* Exercise text *
Our findings evidence the loss of QoL in the group of women with SO, who obtained the lowest scores overall and in all dimensions except Fears. Although previous studies found no differences between sarcopenia and sarcopenic obesity [13], or even the opposite direction of effect, in favor of SO [14], the previous lack of consensus in the definition of SO could have represented an important limitation. Our results confirm that the new diagnostic pathway proposed by ESPEN/EASO [10] would correctly identify women with SO.

The differences that the SarQol tool revealed between sarcopenia and SO are not evident with a generic instrument, such as the EQ5D index, where the HRQoL in women with both sarcopenia and SO shows similar values (0.54), though lower than those in the non-sarcopenic group (0.73). Generic quality of life assessment instruments are useful for large populations or where the aim is to evaluate an intervention for a general population. But in the case of a population with a specific disease or condition, they may not be as sensitive, as this condition would bias the results [62].

The specific SarQol tool is useful for assessing HRQoL in people with sarcopenia, whether cross-sectionally or longitudinally [63]. The results obtained in different studies with similar metric properties corroborate and strengthen the validity of the results found in different populations [15]. Future studies can thus assess the success of interventions in the sarcopenic population both in terms of the reversibility of the criteria and in terms of QoL.

Guillamón-Escudero et al. [18] found the same cutoff point as we did, of 60 points or below, for sarcopenia screening in community-dwelling older people, with a very similar AUC. Furthermore, our results provide similar sensitivity and specificity data to those published in the French-speaking population [17]. Regarding SO, ours is the first study to propose a cutoff of 50 points or less on the SarQol, with an AUC higher than that of sarcopenia alone and with better diagnostic accuracy values. It is also the first study to analyze the prevalence of sarcopenic obesity in a population of women using the ESPEN/EASO criteria.

* Data to examine *
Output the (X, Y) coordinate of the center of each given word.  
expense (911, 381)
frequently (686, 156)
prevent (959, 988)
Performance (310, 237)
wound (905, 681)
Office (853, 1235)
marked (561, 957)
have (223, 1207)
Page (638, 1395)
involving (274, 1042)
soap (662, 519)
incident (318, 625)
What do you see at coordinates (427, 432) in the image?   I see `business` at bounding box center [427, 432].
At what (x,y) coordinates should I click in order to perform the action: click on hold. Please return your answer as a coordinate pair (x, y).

* Description of the task *
Answer these about the text on sarcopenic obesity and quality of life:
(a) In which dimension did the women with SO not obtain the lowest score?
(b) What EQ5D index values are given for women with sarcopenia and SO and for the non-sarcopenic group?
(c) What SarQol cutoff does the study propose for SO?

* Task result *
(a) Fears.
(b) Women with sarcopenia and SO: 0.54; the non-sarcopenic group: 0.73.
(c) 50 points or less.